In weniger als 24 Stunden wird Wien zum Zentrum der katholischen Kirche: Am Samstag, dem 24. Jänner, wird der aus dem Weinviertel stammende Josef Grünwidl in einer feierlichen Zeremonie im Stephansdom zum neuen Erzbischof von Wien geweiht. Die Vorbereitungen für dieses kirchliche Highlight des Jahres laufen bereits auf Hochtouren. Mit hochrangigen Politikern, mehr als 3.000 erwarteten Gästen und einem strengen Sicherheitskonzept wird die Weihe zum Mega-Event. Doch auch für diejenigen, die nicht vor Ort sein können, gibt es keine Ausrede, dieses Spektakel zu verpassen.

3.000 Gäste und eine feierliche Weihe

Der Stephansdom wird am 24. Jänner zur heiligen Bühne, wenn rund 3.000 Gläubige und Ehrengäste aus dem In- und Ausland an der Bischofsweihe von Josef Grünwidl teilnehmen. Alle Plätze im Dom sind bereits ausgebucht und auch der Vorplatz wird voll sein.
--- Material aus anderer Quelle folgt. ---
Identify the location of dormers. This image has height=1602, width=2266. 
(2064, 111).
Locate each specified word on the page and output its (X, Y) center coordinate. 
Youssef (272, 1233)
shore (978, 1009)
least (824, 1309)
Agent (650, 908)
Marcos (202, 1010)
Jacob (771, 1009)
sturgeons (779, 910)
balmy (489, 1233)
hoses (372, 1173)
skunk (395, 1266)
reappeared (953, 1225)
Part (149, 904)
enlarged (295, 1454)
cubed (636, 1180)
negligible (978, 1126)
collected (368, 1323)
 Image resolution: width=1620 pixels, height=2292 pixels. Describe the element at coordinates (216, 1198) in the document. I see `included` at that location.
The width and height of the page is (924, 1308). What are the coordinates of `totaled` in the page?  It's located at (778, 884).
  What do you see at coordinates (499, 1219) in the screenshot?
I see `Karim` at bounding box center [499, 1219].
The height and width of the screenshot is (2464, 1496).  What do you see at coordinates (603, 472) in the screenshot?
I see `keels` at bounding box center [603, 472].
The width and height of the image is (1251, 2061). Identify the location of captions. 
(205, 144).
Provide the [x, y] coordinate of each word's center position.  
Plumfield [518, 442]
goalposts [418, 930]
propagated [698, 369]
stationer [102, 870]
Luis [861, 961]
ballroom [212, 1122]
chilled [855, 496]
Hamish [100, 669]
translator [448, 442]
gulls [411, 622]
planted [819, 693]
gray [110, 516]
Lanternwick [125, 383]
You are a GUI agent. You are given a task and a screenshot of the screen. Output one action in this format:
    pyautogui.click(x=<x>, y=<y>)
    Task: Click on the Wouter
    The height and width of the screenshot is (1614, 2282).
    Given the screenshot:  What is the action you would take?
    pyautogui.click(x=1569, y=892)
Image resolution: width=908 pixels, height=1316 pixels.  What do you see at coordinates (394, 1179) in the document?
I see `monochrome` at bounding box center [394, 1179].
Der feierliche Ablauf umfasst die Verlesung des päpstlichen Ernennungsschreibens, die Übergabe des Bischofsstabes und die Bischofsweihe selbst durch Kardinal Christoph Schönborn. „Wir erwarten viele engagierte Kirchenmitglieder, Freunde, Wegbegleiter und Vertreter des öffentlichen Lebens“, erklärt die Erzdiözese Wien.

Politische Prominenz zu Gast: Von Van der Bellen bis Mikl-Leitner

Zu den geladenen Gästen zählen sowohl kirchliche Vertreter als auch prominente Politiker. Erwartet werden Bundespräsident Alexander Van der Bellen, Bundeskanzler Christian Stocker, Wiens Bürgermeister Michael Ludwig und Niederösterreichs Landeshauptfrau Johanna Mikl-Leitner. Auch Vertreter anderer christlicher Kirchen und Religionsgemeinschaften werden an der Feier teilnehmen. Darüber hinaus werden mehr als 150 Ministranten aus über 30 Pfarreien die Feierlichkeiten mitgestalten.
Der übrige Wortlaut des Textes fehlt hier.